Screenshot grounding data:
=-=-=

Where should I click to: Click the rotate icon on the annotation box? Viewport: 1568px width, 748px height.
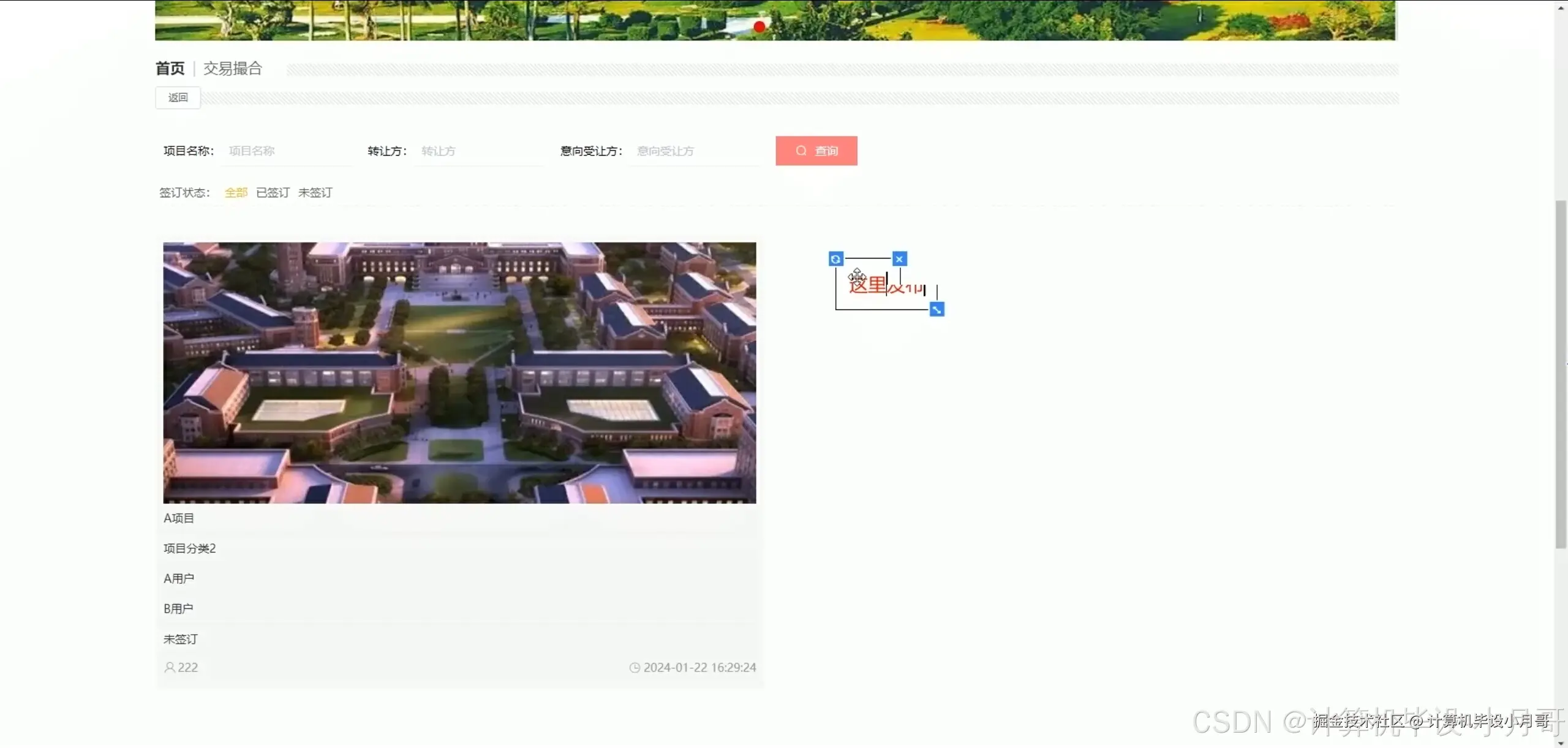click(835, 258)
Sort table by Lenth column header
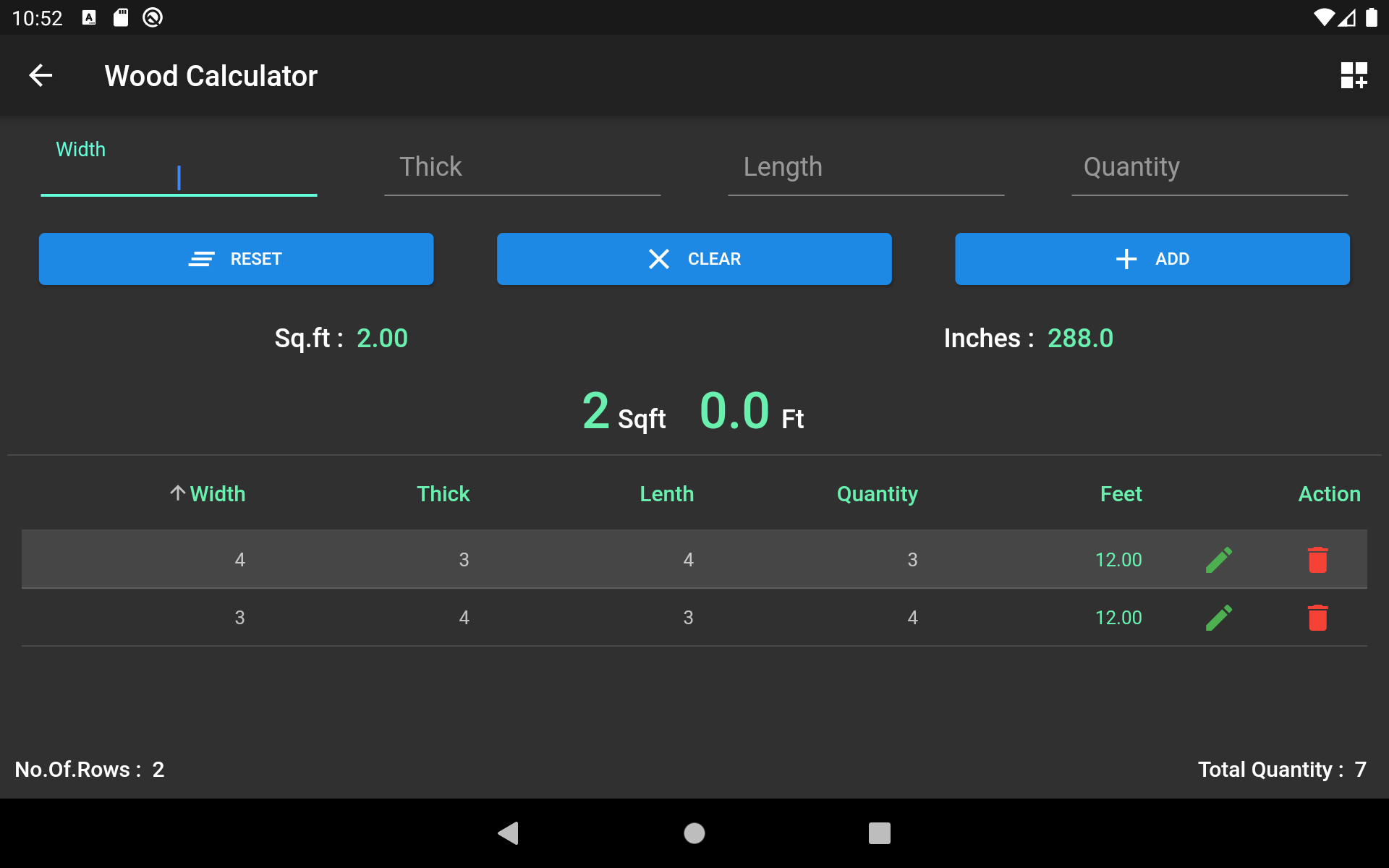The image size is (1389, 868). click(x=666, y=494)
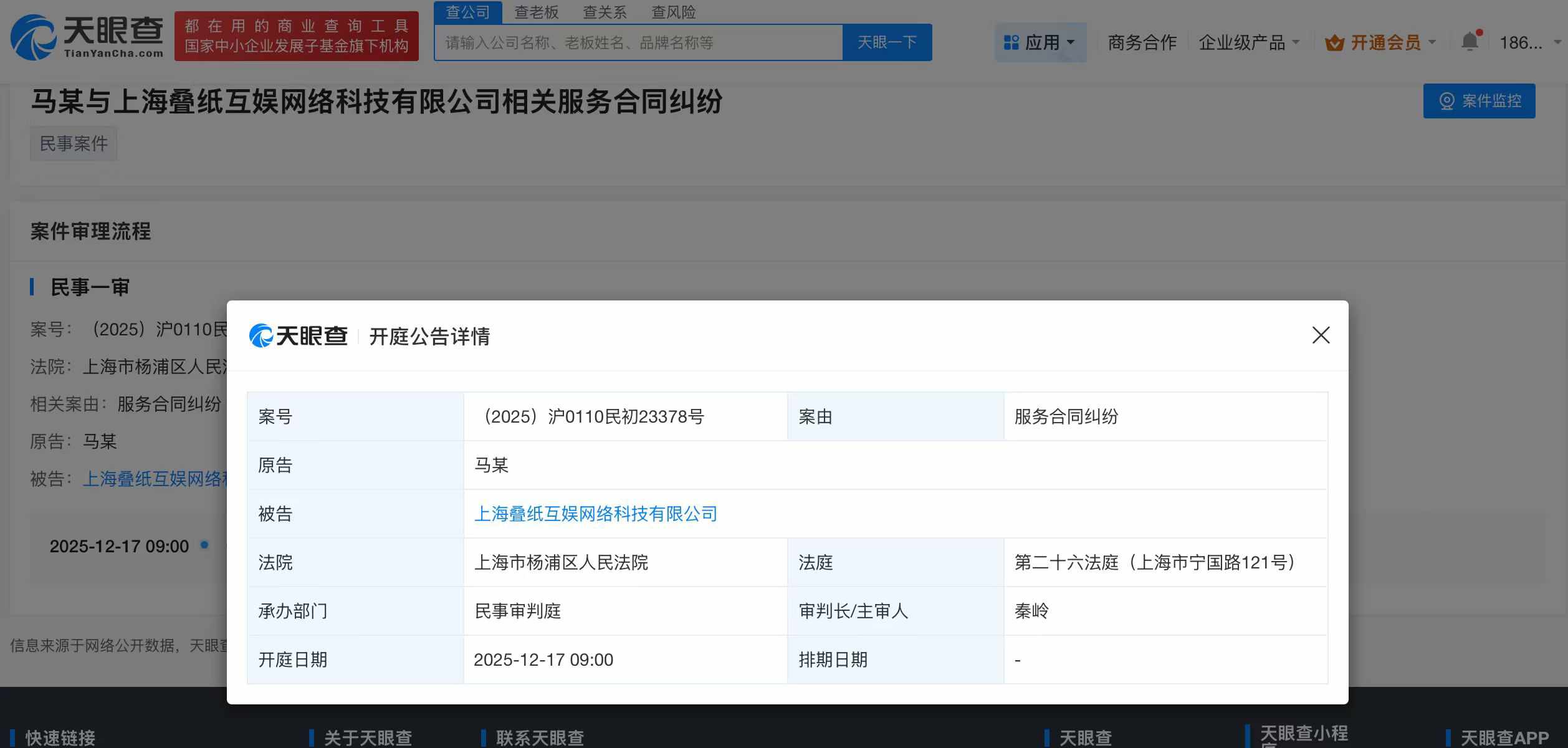This screenshot has height=748, width=1568.
Task: Click the 天眼一下 search button
Action: [x=887, y=42]

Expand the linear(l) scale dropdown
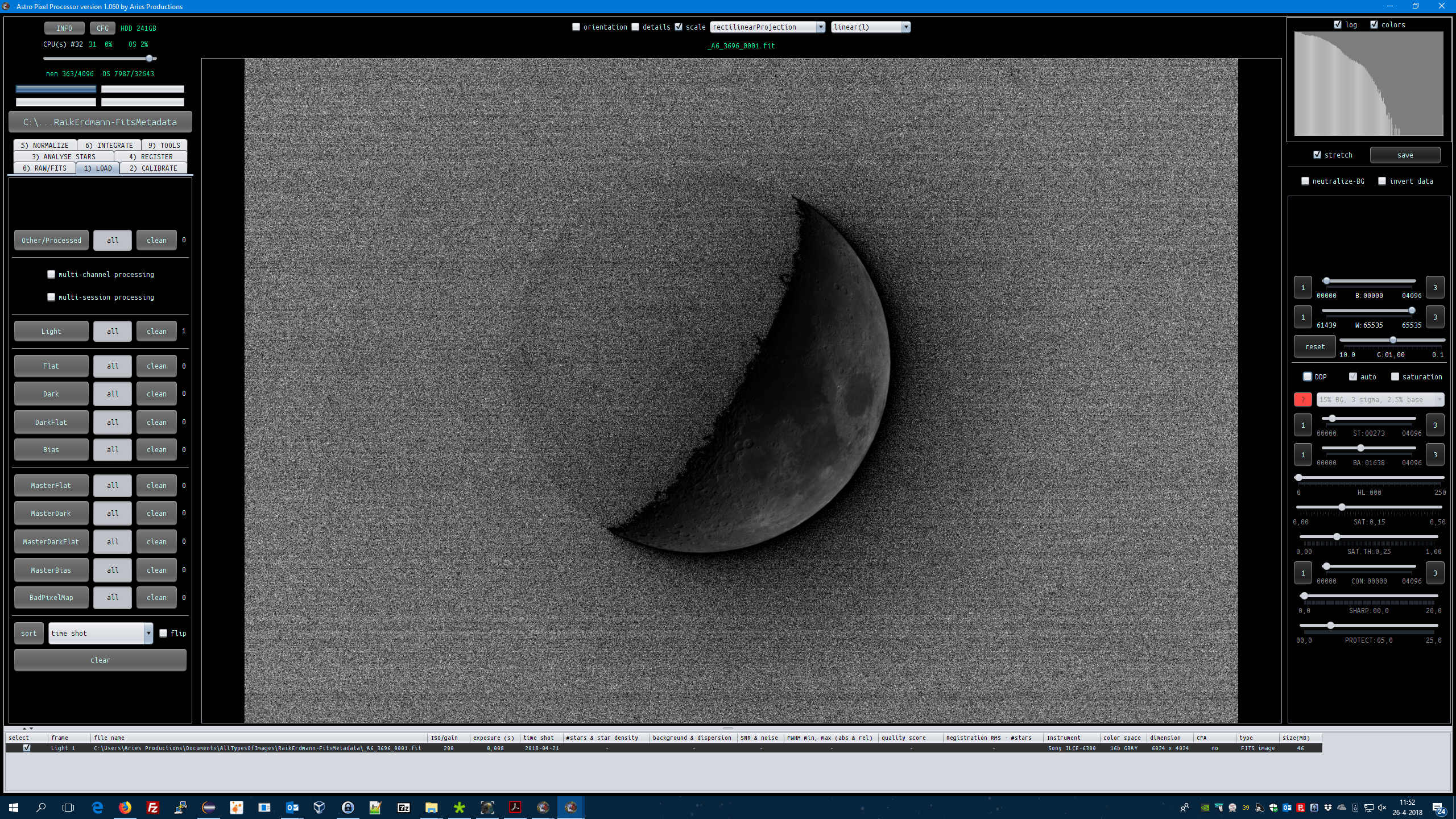tap(870, 27)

=-=-=

-- WHAT YOU WILL DO --
Restate the records above word for word. Skip every picture.

-- RESPONSE AREA --
Where should I click to: Click the rotate icon on the annotation box? Viewport: 1568px width, 748px height.
click(835, 258)
Sort table by Lenth column header
The image size is (1389, 868). click(x=666, y=494)
This screenshot has height=748, width=1568.
Task: Click the 天眼一下 search button
Action: [x=887, y=42]

Expand the linear(l) scale dropdown
tap(870, 27)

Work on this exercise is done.